Each year we celebrate peace, but the truth is we are still at war. The bombs fall elsewhere, and closer to home it takes a different shape. With his series Black Holes, Sunyé dives into a violent history in which we subconsiously remain trapped to this day. In these photographs, the line between fairytale and nightmare fades.
Now it has been a hundred years since the First World War ended. At the same time thousands of people wash up on Europe’s shores. Millions are on the run. In response populism is reverted to. It’s easy to go along with but even easier to be indignant about it. For when danger and violence lurk, we must find ways to survive. This is someting that touches us all. The question for each of us is, how do I survive, and at the cost of whom?
To visualise the relationship between past violence and the human today, Sunyé travelled to ominous places in Europe. Places where restoring nature and time passing by veil the scars of war, hiding them from the eye. However, through the peaceful nature the lingering pain can still be sensed as an incessant tremor in the air.

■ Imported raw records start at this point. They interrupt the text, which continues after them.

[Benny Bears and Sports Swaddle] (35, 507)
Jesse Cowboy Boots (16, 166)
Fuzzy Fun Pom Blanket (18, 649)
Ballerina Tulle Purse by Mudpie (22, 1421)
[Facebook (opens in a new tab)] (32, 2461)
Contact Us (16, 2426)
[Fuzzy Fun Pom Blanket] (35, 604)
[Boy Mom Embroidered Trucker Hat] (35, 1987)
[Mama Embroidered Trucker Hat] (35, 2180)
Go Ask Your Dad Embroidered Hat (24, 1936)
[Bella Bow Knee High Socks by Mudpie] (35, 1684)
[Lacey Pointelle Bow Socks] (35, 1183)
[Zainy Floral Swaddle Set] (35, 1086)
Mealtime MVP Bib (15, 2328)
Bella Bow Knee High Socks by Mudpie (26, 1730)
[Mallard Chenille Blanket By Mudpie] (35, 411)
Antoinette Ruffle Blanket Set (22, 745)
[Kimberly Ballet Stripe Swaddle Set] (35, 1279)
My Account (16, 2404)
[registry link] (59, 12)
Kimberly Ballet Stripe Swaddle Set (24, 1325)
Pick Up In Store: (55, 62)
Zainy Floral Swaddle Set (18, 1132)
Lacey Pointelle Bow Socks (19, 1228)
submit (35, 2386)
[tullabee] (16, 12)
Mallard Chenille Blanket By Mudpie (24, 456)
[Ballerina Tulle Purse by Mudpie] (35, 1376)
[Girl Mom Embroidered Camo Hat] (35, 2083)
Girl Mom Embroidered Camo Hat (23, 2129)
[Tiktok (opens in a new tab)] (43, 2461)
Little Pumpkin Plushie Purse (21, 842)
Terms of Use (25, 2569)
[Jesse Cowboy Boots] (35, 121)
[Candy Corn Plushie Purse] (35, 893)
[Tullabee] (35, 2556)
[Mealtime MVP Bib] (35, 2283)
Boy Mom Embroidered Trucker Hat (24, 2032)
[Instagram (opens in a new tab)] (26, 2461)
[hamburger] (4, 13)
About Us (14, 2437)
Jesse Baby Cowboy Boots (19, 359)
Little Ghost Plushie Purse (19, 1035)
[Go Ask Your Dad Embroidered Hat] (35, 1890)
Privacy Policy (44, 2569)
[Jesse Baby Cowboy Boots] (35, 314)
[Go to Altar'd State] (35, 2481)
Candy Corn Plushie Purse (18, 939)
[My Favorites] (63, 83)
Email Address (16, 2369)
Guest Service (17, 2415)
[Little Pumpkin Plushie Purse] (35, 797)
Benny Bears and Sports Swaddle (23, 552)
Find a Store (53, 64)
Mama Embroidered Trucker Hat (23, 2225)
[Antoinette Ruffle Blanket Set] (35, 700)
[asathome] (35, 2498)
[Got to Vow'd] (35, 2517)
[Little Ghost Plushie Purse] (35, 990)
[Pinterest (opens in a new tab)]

The models in the photographs depict, in relation tot heir surroundings, the ways in which we try to survive in life threatening situations. Ways that keep up us alive in these places, but also keep us trapped; we give up or pretend to be stronger than we truly are, we make ourselves as small as possible, look away or dwell in fantasy, we cover agression with love or hide behind a cold wall, safe but assured of loneliness and cold. Sunyé thus uncovers in an unsettling way the relationship between survival and the continuation of violence.